--- START ---

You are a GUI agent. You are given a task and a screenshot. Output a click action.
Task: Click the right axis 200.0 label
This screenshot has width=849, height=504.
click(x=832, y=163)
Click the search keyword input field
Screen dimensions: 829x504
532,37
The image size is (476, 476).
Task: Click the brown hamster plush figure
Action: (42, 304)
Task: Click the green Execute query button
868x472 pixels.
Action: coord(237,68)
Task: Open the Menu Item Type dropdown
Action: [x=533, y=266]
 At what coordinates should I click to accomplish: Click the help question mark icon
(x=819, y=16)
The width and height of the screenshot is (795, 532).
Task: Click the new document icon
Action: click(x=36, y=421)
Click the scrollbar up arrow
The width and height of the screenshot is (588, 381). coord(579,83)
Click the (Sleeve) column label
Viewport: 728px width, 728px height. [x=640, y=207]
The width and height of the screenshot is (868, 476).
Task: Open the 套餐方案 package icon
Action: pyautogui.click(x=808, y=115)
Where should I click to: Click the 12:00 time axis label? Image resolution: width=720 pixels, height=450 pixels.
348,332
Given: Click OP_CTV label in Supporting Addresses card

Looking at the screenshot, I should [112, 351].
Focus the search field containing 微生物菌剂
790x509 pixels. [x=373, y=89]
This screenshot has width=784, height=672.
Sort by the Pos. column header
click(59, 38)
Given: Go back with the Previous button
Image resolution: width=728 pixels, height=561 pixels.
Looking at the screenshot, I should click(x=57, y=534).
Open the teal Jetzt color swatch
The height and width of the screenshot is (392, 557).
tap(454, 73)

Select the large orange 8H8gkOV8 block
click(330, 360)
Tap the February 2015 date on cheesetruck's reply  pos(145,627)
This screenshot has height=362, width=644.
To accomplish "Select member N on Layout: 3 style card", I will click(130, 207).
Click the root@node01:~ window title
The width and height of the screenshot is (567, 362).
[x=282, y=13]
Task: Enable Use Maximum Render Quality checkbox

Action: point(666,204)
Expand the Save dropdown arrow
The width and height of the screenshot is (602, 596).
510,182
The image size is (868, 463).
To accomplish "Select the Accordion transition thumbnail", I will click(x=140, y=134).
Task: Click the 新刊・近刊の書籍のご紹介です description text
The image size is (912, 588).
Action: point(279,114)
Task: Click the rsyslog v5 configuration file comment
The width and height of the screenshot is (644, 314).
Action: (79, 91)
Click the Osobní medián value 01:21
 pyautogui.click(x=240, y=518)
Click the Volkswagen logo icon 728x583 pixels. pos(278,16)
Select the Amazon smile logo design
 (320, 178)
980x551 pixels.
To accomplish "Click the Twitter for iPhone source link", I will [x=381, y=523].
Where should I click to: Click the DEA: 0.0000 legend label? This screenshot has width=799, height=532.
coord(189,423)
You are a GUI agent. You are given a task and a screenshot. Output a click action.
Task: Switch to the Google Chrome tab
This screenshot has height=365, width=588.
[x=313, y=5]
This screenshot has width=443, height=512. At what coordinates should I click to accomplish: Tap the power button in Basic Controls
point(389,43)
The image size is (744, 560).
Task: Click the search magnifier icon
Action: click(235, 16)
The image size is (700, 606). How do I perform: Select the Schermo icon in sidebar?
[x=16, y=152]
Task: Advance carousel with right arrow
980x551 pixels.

--- END ---

## What you should do
Taking care to match every character, output all of the entries above.

## Result
You are a GUI agent. You are given a task and a screenshot. Output a click action.
Task: Click the right axis 200.0 label
This screenshot has width=849, height=504.
click(x=832, y=163)
Click the search keyword input field
Screen dimensions: 829x504
532,37
The image size is (476, 476).
Task: Click the brown hamster plush figure
Action: (42, 304)
Task: Click the green Execute query button
868x472 pixels.
Action: coord(237,68)
Task: Open the Menu Item Type dropdown
Action: [x=533, y=266]
 At what coordinates should I click to accomplish: Click the help question mark icon
(x=819, y=16)
The width and height of the screenshot is (795, 532).
Task: Click the new document icon
Action: click(x=36, y=421)
Click the scrollbar up arrow
The width and height of the screenshot is (588, 381). coord(579,83)
Click the (Sleeve) column label
Viewport: 728px width, 728px height. [x=640, y=207]
The width and height of the screenshot is (868, 476).
Task: Open the 套餐方案 package icon
Action: pyautogui.click(x=808, y=115)
Where should I click to: Click the 12:00 time axis label? Image resolution: width=720 pixels, height=450 pixels.
348,332
Given: Click OP_CTV label in Supporting Addresses card

Looking at the screenshot, I should [112, 351].
Focus the search field containing 微生物菌剂
790x509 pixels. [x=373, y=89]
This screenshot has width=784, height=672.
Sort by the Pos. column header
click(59, 38)
Given: Go back with the Previous button
Image resolution: width=728 pixels, height=561 pixels.
Looking at the screenshot, I should click(x=57, y=534).
Open the teal Jetzt color swatch
The height and width of the screenshot is (392, 557).
tap(454, 73)

Select the large orange 8H8gkOV8 block
click(330, 360)
Tap the February 2015 date on cheesetruck's reply  pos(145,627)
This screenshot has height=362, width=644.
To accomplish "Select member N on Layout: 3 style card", I will click(130, 207).
Click the root@node01:~ window title
The width and height of the screenshot is (567, 362).
[x=282, y=13]
Task: Enable Use Maximum Render Quality checkbox

Action: point(666,204)
Expand the Save dropdown arrow
The width and height of the screenshot is (602, 596).
510,182
The image size is (868, 463).
To accomplish "Select the Accordion transition thumbnail", I will click(x=140, y=134).
Task: Click the 新刊・近刊の書籍のご紹介です description text
The image size is (912, 588).
Action: point(279,114)
Task: Click the rsyslog v5 configuration file comment
The width and height of the screenshot is (644, 314).
Action: (79, 91)
Click the Osobní medián value 01:21
 pyautogui.click(x=240, y=518)
Click the Volkswagen logo icon 728x583 pixels. pos(278,16)
Select the Amazon smile logo design
 (320, 178)
980x551 pixels.
To accomplish "Click the Twitter for iPhone source link", I will [x=381, y=523].
Where should I click to: Click the DEA: 0.0000 legend label? This screenshot has width=799, height=532.
coord(189,423)
You are a GUI agent. You are given a task and a screenshot. Output a click action.
Task: Switch to the Google Chrome tab
This screenshot has height=365, width=588.
[x=313, y=5]
This screenshot has width=443, height=512. At what coordinates should I click to accomplish: Tap the power button in Basic Controls
point(389,43)
The image size is (744, 560).
Task: Click the search magnifier icon
Action: click(235, 16)
The image size is (700, 606). How do I perform: Select the Schermo icon in sidebar?
[x=16, y=152]
Task: Advance carousel with right arrow
980x551 pixels.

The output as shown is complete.